§ ASSIGNMENT: Return the lines below exactly as they appear, please, starting with the first and ending with the one that contains "Click the /mo label beside $69.00".

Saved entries
------------------------------------------------
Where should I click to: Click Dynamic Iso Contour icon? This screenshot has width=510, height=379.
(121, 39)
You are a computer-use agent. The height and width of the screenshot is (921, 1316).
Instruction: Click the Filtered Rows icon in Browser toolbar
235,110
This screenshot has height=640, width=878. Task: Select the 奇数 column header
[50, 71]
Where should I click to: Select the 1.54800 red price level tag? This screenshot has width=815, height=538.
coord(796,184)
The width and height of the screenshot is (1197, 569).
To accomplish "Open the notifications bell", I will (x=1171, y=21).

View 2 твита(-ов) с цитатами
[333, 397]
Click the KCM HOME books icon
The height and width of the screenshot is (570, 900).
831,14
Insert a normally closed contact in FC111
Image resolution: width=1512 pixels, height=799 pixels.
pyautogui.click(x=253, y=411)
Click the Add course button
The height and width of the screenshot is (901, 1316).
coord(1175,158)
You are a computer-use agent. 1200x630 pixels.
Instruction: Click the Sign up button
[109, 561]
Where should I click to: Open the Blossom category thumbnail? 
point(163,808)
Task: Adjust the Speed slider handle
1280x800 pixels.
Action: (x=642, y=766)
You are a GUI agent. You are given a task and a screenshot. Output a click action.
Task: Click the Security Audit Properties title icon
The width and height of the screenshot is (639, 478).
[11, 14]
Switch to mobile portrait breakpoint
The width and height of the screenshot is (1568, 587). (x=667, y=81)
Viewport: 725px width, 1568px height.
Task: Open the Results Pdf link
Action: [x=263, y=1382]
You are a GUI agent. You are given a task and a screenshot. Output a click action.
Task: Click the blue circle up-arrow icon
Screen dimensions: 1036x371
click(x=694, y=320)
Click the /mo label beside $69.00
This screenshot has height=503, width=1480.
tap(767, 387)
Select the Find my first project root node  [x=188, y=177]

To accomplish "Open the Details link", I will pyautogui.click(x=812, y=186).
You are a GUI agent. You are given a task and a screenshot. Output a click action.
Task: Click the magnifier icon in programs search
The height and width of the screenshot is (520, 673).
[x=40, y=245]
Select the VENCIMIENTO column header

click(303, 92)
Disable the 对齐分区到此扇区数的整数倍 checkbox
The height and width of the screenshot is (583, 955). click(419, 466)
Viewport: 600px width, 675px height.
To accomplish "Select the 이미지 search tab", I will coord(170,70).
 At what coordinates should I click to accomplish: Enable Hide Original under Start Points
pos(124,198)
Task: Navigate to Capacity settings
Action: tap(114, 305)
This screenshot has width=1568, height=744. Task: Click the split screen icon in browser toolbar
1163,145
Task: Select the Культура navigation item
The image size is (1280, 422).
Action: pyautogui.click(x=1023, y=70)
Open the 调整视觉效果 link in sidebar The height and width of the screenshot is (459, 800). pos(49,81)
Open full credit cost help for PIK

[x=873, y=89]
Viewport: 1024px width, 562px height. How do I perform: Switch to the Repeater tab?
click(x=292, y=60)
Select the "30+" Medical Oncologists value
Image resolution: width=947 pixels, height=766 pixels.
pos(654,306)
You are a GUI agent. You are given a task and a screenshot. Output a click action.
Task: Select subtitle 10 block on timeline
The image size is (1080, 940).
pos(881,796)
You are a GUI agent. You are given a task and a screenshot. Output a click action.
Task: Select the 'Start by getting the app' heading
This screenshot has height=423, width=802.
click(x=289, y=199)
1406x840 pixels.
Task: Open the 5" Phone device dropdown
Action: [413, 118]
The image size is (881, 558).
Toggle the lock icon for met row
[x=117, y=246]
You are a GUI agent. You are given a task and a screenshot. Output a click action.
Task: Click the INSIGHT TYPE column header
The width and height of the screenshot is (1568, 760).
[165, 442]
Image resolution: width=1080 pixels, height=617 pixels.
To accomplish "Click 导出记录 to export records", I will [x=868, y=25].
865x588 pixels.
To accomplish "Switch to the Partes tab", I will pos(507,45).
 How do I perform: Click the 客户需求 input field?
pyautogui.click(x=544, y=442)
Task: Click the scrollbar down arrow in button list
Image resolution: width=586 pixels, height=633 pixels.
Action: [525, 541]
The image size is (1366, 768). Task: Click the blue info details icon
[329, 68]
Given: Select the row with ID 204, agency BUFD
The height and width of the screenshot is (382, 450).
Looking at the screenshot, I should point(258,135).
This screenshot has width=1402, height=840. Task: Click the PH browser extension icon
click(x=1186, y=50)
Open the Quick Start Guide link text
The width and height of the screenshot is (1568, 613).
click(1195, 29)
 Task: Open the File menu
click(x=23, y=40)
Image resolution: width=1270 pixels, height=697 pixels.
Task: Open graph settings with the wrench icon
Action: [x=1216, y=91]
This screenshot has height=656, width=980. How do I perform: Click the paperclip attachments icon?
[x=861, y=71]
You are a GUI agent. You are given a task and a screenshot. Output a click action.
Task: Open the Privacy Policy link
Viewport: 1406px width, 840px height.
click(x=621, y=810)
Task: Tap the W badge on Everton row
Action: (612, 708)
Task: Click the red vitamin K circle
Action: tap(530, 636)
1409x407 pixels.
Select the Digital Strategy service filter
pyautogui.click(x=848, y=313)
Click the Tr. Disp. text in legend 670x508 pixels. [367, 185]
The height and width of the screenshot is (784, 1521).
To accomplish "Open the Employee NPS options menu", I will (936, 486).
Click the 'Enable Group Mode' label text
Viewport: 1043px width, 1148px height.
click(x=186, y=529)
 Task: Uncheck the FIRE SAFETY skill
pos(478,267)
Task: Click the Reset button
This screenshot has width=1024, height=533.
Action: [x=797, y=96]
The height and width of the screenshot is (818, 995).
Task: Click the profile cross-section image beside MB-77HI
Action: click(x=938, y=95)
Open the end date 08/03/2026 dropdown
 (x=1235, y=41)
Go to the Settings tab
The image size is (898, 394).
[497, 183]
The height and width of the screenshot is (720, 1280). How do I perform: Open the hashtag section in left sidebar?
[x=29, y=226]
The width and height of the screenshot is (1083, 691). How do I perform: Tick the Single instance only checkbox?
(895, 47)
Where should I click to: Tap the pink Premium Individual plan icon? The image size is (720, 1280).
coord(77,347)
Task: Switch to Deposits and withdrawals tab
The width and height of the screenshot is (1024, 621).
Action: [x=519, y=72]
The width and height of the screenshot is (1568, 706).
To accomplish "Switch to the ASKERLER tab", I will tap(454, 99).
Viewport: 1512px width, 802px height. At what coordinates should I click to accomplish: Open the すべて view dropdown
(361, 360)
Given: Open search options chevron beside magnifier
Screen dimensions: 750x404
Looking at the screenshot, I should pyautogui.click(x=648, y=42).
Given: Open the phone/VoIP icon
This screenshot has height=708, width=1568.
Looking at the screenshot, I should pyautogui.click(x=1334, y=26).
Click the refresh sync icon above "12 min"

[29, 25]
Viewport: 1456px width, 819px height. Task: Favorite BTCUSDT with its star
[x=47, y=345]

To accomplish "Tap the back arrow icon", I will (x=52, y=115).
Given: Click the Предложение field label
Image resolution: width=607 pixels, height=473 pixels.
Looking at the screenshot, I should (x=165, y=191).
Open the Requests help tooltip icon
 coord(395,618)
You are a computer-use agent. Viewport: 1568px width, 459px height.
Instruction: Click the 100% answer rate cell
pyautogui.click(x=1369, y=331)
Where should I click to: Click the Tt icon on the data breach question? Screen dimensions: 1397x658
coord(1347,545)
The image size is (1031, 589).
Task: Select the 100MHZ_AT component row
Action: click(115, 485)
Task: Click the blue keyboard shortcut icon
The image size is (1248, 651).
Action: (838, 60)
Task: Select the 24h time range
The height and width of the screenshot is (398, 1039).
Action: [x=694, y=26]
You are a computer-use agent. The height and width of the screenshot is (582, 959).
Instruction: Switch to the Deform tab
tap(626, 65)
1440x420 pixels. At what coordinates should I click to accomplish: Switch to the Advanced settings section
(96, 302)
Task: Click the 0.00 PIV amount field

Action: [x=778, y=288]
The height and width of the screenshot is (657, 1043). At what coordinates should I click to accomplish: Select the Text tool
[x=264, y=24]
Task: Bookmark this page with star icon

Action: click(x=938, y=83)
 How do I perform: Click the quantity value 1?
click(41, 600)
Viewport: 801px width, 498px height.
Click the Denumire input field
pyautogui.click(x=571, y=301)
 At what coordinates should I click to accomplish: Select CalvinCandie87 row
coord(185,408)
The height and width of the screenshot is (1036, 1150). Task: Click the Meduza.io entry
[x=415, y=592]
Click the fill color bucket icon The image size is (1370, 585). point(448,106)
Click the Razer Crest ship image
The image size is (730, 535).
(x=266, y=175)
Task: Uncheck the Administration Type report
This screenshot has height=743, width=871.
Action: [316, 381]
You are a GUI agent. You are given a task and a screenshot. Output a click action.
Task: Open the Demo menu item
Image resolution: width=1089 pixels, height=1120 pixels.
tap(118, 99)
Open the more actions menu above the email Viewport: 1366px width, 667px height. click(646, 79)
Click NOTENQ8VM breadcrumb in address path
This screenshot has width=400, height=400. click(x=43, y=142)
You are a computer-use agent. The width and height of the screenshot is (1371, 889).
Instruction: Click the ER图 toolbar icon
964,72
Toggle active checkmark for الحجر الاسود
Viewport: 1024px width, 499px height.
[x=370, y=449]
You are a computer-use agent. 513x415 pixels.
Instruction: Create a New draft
------------------------------------------------
§ EXPECTED ANSWER:
Where should I click to: Click Dynamic Iso Contour icon? This screenshot has width=510, height=379.
(121, 39)
You are a computer-use agent. The height and width of the screenshot is (921, 1316).
Instruction: Click the Filtered Rows icon in Browser toolbar
235,110
This screenshot has height=640, width=878. Task: Select the 奇数 column header
[50, 71]
Where should I click to: Select the 1.54800 red price level tag? This screenshot has width=815, height=538.
coord(796,184)
The width and height of the screenshot is (1197, 569).
To accomplish "Open the notifications bell", I will (x=1171, y=21).

View 2 твита(-ов) с цитатами
[333, 397]
Click the KCM HOME books icon
The height and width of the screenshot is (570, 900).
831,14
Insert a normally closed contact in FC111
Image resolution: width=1512 pixels, height=799 pixels.
pyautogui.click(x=253, y=411)
Click the Add course button
The height and width of the screenshot is (901, 1316).
coord(1175,158)
You are a computer-use agent. 1200x630 pixels.
Instruction: Click the Sign up button
[109, 561]
Where should I click to: Open the Blossom category thumbnail? 
point(163,808)
Task: Adjust the Speed slider handle
1280x800 pixels.
Action: (x=642, y=766)
You are a GUI agent. You are given a task and a screenshot. Output a click action.
Task: Click the Security Audit Properties title icon
The width and height of the screenshot is (639, 478).
[11, 14]
Switch to mobile portrait breakpoint
The width and height of the screenshot is (1568, 587). (x=667, y=81)
Viewport: 725px width, 1568px height.
Task: Open the Results Pdf link
Action: [x=263, y=1382]
You are a GUI agent. You are given a task and a screenshot. Output a click action.
Task: Click the blue circle up-arrow icon
Screen dimensions: 1036x371
click(x=694, y=320)
Click the /mo label beside $69.00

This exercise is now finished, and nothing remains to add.